SDN, Network Virtualisation and Beyond

April 7, 2014

Martin Casado, CTO, Networking, VMwareVery technical companies like Google and Facebook and Amazon and Azure and Tencent and Baidu and Yahoo! with some of the most technical expertise on the face of the planet came up with their own architecture. And if you look at what that trend looks like, basically, what they did is they said, I’m going to move functionality that has traditionally been in the network, and I’m going to move it to software.
So things like security, things like security, things like fault isolation, things like billing, things like visibility and debugging, instead of being traditionally put in hardware in the network, they were moved into software. And there’s a lot of good reasons for doing this. If it’s in software, you can evolve it more quickly. If it’s in software, you’ve got more context, because you’re closer to the application.
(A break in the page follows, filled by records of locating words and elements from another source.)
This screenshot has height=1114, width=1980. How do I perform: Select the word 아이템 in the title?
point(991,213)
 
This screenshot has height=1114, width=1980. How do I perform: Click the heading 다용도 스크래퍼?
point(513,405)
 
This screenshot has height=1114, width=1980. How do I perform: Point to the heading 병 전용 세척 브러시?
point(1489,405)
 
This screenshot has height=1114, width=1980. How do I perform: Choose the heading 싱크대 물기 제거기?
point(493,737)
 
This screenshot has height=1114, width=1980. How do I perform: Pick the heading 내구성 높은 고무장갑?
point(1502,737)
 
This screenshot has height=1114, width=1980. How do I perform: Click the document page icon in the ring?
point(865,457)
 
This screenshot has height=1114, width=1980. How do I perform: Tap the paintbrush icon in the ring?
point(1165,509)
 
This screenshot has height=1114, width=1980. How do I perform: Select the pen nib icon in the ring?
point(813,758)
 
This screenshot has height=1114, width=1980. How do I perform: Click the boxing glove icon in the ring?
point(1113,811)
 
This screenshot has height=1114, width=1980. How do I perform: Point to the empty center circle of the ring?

Arguably, if it’s in software, you can scale it better, so there’s been this massive trend. And then if you look at these data centres, which again are the most successful data centres on the planet, they’re awesome in pretty much every vector and direction you can look at. I mean, if you look at the CapEx, people throw around numbers, but it seems to be about a fifth the cost to build a data centre like this.
They’re by far the most scalable data centres on the planet. Operational overheads are always the best in this case. So you’re like, wow, this is this great way to build a data centre and they’re awesome on every vector, so why doesn’t everybody do this?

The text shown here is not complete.